Today, for a project I am working on I wanted to compress and decompress JSON data in-memory. Yesterday, in the evening, I had already read the documentation of IO::Compress::Gzip, a Perl module I had used before in the past, as a refresher. Based on the examples given in the documentation was quite easy to do in-memory compression.

The module I am working on caches JSON data returned by a web API. While the data itself is not much, just a few hundred kilobytes, it adds up when there are thousands and thousands of such relatively small files. Instead of compressing data to an already opened filehandle I decided to compress data to an in-memory buffer and write the buffer to a file instead. Below follows a simplified example program that shows how this can be done in your own code.

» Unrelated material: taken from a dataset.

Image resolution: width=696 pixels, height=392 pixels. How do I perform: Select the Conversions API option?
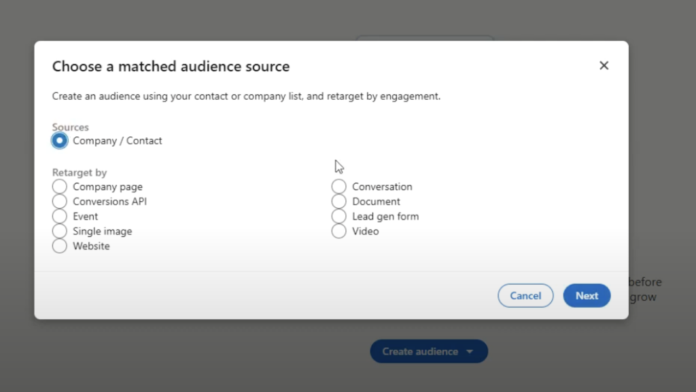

First, it shows how to write a Perl data structure to a file as JSON data uncompressed. Note that the data is encoded as octets and written as octets using the spew method. Next the data is read back as octets and decoded back from octets to a Perl data structure. The two smiley faces are displayed correctly.

#!/usr/bin/perl

use strict;
use warnings;

use JSON::XS;
use Path::Tiny;
use IO::Compress::Gzip     qw( gzip   $GzipError   );
use IO::Uncompress::Gunzip qw( gunzip $GunzipError );
use Data::Dumper;

binmode STDOUT, ":encoding(UTF-8)";

my $data_out = {
    unicode => "\x{263a}\x{263b}",                  # two smiley faces
    message => 'Hello, world! ' x 3,
};

# Uncompressed
{
    my $uncompressed = 'uncompressed.json';
    my $encoded = encode_json( $data_out );         # encode to octets
    path( $uncompressed )->spew( $encoded );        # write out octets

    my $buffer = path( $uncompressed )->slurp();    # read octets
    my $data_in = decode_json( $buffer );           # decode from octets

    print Dumper $data_in;
    print $data_in->{ unicode } . " <-- must show two smiley faces\n";
}

# Compressed
{
    my $compressed = 'compressed.json.gz';
    my $encoded = encode_json( $data_out );         # encode to octets
    my $buffer;
    gzip \$encoded, \$buffer, Level => 9            # gzip to buffer (octets)
        or die "Can't gzip data: $GzipError";     
    path( $compressed )->spew( $buffer );           # buffer to file (octets)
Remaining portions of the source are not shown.